What the task asks: Convert everything from the line containing "The image size is (669, 428)." down to the line containing "Action: click(x=184, y=245)" into a JSON list of strings, one string per line, with blank lines dropped.

Entries:
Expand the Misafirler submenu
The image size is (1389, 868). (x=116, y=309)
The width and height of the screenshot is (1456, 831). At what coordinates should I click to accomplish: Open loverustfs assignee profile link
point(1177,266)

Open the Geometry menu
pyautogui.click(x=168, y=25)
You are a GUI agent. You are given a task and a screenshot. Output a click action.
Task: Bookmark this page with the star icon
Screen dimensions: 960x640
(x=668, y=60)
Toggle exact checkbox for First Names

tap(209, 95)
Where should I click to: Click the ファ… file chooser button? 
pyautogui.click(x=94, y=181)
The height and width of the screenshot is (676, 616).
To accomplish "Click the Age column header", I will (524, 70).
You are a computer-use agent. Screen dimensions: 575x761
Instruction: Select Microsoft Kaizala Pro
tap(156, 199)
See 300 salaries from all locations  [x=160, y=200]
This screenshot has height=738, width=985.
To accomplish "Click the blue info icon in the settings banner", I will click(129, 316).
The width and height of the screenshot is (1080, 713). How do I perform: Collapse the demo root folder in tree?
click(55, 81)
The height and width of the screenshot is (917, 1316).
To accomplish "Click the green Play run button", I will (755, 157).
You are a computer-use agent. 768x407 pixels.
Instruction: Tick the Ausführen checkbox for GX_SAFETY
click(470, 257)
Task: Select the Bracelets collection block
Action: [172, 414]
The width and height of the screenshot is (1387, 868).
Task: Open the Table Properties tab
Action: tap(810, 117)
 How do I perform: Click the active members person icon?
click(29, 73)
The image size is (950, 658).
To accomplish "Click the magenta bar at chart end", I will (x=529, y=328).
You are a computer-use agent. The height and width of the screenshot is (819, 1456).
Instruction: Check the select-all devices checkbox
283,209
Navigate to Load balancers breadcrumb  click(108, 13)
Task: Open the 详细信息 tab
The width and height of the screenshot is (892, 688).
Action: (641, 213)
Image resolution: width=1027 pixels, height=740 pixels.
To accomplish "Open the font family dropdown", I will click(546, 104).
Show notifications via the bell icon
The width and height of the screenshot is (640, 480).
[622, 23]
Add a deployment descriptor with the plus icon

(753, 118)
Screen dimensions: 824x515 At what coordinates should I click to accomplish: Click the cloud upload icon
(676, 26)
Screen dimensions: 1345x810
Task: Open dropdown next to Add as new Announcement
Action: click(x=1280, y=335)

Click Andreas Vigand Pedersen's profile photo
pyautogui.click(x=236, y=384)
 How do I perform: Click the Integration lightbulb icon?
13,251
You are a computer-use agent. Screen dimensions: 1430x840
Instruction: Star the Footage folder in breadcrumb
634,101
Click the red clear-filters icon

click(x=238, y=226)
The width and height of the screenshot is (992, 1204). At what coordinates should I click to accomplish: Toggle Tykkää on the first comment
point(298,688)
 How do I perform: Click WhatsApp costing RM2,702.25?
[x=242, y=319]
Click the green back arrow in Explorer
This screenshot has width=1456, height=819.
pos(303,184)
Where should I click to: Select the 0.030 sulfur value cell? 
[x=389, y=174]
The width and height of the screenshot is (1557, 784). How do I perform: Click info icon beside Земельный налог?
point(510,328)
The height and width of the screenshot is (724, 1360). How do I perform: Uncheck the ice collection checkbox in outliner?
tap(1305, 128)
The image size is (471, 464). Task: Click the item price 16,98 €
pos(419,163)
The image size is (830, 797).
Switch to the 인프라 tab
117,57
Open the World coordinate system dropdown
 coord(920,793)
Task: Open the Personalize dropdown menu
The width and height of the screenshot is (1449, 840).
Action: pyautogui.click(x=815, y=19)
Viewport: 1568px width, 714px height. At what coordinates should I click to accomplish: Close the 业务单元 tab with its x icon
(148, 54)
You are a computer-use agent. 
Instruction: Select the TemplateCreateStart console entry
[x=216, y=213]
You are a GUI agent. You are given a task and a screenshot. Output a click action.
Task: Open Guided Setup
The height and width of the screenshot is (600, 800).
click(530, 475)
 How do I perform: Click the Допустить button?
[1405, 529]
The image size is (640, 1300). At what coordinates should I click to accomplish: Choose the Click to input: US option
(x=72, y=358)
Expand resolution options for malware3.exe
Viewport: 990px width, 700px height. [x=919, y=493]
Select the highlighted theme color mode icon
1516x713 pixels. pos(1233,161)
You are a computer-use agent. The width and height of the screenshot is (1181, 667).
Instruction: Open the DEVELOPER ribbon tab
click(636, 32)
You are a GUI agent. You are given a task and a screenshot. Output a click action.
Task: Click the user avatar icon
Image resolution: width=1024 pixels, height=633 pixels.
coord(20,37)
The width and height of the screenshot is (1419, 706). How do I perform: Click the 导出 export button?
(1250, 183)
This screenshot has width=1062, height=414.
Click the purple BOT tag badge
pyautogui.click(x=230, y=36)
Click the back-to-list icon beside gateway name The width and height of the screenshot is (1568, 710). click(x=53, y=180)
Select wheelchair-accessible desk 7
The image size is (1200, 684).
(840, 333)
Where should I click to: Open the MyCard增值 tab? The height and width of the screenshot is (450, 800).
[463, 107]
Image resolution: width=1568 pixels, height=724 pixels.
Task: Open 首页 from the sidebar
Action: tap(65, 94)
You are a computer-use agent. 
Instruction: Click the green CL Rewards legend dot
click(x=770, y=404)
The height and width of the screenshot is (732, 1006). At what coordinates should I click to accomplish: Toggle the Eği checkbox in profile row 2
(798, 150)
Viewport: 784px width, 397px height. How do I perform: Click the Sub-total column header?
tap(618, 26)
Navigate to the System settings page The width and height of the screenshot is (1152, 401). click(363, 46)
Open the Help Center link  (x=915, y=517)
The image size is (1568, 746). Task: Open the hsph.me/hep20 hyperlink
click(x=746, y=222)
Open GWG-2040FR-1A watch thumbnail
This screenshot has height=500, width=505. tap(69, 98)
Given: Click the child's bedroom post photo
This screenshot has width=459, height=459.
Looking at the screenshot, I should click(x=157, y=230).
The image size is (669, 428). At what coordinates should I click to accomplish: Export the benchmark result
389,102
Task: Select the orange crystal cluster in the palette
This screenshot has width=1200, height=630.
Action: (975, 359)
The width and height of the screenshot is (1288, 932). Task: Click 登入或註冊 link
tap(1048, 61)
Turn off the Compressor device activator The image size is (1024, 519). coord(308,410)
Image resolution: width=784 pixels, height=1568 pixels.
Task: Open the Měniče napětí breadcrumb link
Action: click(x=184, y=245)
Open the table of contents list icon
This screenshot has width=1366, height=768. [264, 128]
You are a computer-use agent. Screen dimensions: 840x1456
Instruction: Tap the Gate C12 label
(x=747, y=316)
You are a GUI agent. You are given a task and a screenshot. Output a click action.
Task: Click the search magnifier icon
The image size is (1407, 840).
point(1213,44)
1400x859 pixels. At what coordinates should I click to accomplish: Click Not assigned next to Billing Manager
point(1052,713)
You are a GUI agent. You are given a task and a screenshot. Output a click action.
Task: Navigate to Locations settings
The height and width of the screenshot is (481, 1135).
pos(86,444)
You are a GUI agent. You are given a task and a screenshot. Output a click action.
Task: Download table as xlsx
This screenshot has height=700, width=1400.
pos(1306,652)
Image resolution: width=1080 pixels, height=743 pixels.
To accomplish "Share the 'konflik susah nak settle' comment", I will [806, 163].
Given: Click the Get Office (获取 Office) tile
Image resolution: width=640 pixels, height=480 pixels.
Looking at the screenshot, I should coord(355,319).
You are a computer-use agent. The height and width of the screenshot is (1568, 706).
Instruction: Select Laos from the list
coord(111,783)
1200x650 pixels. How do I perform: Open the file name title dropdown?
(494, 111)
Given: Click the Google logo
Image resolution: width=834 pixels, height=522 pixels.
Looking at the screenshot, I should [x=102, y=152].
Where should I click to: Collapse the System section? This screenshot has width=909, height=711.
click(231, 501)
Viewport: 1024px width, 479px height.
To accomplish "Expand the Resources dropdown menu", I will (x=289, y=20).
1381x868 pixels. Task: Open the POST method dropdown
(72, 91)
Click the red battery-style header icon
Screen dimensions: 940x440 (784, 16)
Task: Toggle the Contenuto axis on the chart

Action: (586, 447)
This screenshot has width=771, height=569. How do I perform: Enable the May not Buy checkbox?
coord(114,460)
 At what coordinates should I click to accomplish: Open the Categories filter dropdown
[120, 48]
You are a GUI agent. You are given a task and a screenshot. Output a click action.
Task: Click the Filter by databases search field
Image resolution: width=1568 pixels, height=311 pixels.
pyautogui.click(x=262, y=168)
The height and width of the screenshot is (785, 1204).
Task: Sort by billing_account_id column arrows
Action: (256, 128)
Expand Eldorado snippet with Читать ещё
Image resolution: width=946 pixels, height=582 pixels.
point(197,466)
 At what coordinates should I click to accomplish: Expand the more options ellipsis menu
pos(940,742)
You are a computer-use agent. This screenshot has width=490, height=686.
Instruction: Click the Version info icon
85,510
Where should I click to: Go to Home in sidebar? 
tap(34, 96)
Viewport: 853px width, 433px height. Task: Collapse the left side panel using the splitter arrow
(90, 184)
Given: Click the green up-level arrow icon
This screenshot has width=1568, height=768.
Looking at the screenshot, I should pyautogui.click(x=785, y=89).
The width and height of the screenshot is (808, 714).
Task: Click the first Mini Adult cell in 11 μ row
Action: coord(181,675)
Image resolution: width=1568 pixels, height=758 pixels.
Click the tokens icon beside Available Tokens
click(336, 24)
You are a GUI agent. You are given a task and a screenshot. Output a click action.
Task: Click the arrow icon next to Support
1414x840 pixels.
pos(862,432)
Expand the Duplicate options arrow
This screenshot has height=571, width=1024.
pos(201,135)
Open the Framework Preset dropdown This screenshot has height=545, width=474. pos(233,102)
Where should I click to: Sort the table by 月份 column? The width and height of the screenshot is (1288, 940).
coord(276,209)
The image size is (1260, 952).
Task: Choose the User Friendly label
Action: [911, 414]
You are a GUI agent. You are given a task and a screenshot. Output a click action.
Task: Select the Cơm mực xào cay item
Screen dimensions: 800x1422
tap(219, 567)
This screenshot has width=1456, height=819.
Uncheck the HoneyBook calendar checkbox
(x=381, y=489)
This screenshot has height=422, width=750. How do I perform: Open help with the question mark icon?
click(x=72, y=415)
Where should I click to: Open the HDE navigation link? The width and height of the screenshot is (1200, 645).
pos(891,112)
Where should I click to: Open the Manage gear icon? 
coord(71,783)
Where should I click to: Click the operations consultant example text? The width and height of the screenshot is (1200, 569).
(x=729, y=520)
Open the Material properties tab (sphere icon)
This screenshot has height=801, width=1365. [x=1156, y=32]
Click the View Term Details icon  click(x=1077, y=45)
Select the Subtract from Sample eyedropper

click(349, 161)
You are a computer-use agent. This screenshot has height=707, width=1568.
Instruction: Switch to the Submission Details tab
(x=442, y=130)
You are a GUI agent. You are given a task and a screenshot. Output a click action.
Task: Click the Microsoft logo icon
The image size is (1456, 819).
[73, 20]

Written answer:
[
  "The image size is (669, 428). At what coordinates should I click to accomplish: Export the benchmark result",
  "389,102",
  "Task: Select the orange crystal cluster in the palette",
  "This screenshot has width=1200, height=630.",
  "Action: (975, 359)",
  "The width and height of the screenshot is (1288, 932). Task: Click 登入或註冊 link",
  "tap(1048, 61)",
  "Turn off the Compressor device activator The image size is (1024, 519). coord(308,410)",
  "Image resolution: width=784 pixels, height=1568 pixels.",
  "Task: Open the Měniče napětí breadcrumb link",
  "Action: click(x=184, y=245)"
]